PROBLEM A.
Please write down the part of the Glaxo gift-ban article from "By Jay Fitzgerald" to "the controversial issue.", word for word.
PROBLEM B.
Answer these questions using the Glaxo gift-ban article:
(i) Which senator called the Glaxo letter "baloney"?
(ii) What company does Mark Leuchtenberger head as chief executive?
(iii) Who is president of the Massachusetts High Technology Council?

Legislators: Glaxo Letter on Gift Ban May Backfire (Boston Herald)
By Jay Fitzgerald | Thursday, May 8, 2008
Key legislators warned yesterday that GlaxoSmithKline’s harsh criticism of a proposed ban on gift-giving to doctors could end up backfiring and force lawmakers to “dig in their feet” on the controversial issue.
Sen. Richard Moore (D-Uxbridge), one of the main backers of banning gifts to doctors from drug companies, said the Glaxo letter - sent earlier this week to Gov. Deval Patrick and legislative leaders - was “over the top and counterproductive.”
The Glaxo letter, which said Massachusetts has a “strong antibiopharmaceutical streak,” could stiffen legislative support for the gift-ban provision that has already passed the Senate and is now before the House, said Moore.
Sen. Mark Montigny (D-New Bedford), another backer of the gift ban, said the Glaxo letter was “baloney” and that the pharmaceutical industry is trying to preserve its “price gouging” of consumers and taxpayers.
Even the vice chairman of the Massachusetts Biotechnology Council was trying to put a little distance between his group and the blunt Glaxo letter, which accused some lawmakers of wanting to “attack and demonize” the drug industry.
“The state’s political leadership has been supportive of and responsive to biotechnology industry issues,” Mark Leuchtenberger, the group’s vice chairman and chief executive of Cambridge’s Targanta Therapeutics, said in a statement.
“When issues arise that we feel may adversely affect the industry and patients, it is our job to educate leadership - as we are doing - and not to question their commitment to biotechnology.”
But some in the local industry said Glaxo was merely stating concerns that other biotech and pharmaceutical executives have about the gift-ban proposal.
“How do you softly say, you oppose a policy?” said Chris Anderson, president of the Massachusetts High Technology Council. He said the state is implementing “contradictory policies” if it passes both the gift ban and Patrick’s $1 billion life-sciences initiative.

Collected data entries
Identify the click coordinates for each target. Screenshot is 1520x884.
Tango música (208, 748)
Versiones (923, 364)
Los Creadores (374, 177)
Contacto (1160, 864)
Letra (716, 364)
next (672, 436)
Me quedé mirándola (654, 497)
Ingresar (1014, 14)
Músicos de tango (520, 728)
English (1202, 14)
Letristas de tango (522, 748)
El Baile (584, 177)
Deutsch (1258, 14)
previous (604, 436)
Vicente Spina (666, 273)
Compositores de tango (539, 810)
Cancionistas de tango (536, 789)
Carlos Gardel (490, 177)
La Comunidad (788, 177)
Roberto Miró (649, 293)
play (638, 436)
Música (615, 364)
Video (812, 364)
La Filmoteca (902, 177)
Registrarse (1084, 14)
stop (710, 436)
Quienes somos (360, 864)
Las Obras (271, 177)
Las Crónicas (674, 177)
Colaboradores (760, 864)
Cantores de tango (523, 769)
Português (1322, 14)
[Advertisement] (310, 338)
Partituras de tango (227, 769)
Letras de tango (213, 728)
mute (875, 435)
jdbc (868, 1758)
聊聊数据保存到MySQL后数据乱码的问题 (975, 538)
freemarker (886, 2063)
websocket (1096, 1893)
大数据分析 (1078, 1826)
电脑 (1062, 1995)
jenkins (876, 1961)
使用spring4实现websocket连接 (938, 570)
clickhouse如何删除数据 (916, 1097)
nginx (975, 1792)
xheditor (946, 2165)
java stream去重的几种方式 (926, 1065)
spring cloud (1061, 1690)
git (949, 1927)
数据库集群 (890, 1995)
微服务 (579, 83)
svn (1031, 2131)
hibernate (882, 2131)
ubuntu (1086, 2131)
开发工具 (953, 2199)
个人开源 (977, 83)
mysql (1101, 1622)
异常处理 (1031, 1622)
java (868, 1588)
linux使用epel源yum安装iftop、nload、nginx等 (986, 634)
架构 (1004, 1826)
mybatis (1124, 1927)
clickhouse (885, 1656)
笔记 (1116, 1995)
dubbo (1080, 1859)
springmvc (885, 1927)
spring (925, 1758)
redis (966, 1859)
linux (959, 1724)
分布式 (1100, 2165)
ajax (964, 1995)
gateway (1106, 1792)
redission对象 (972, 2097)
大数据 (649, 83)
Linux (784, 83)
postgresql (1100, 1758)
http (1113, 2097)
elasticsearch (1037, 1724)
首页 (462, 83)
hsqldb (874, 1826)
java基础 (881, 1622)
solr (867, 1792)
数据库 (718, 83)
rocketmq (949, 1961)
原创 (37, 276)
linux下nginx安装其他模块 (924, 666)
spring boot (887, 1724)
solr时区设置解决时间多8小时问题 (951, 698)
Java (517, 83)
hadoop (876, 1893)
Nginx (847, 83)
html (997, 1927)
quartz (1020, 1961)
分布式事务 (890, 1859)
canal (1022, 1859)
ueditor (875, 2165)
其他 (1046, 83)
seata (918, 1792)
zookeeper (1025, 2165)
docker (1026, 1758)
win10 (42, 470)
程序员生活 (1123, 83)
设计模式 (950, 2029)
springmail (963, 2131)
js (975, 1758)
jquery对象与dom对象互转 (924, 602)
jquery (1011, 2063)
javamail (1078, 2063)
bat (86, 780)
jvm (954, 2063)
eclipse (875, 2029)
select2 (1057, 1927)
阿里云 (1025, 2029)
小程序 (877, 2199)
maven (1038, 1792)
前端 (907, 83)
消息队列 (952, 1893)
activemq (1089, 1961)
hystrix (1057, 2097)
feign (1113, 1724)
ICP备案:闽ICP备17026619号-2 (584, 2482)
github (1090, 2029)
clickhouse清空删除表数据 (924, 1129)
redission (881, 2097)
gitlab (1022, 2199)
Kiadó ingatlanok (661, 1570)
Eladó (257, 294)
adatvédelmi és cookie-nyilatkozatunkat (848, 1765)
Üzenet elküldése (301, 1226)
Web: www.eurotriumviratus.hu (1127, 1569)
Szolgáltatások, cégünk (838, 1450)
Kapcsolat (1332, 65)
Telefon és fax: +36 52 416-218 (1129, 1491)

YOUR RESPONSE A.
By Jay Fitzgerald | Thursday, May 8, 2008
Key legislators warned yesterday that GlaxoSmithKline’s harsh criticism of a proposed ban on gift-giving to doctors could end up backfiring and force lawmakers to “dig in their feet” on the controversial issue.

YOUR RESPONSE B.
(i) Sen. Mark Montigny (D-New Bedford)
(ii) Cambridge's Targanta Therapeutics
(iii) Chris Anderson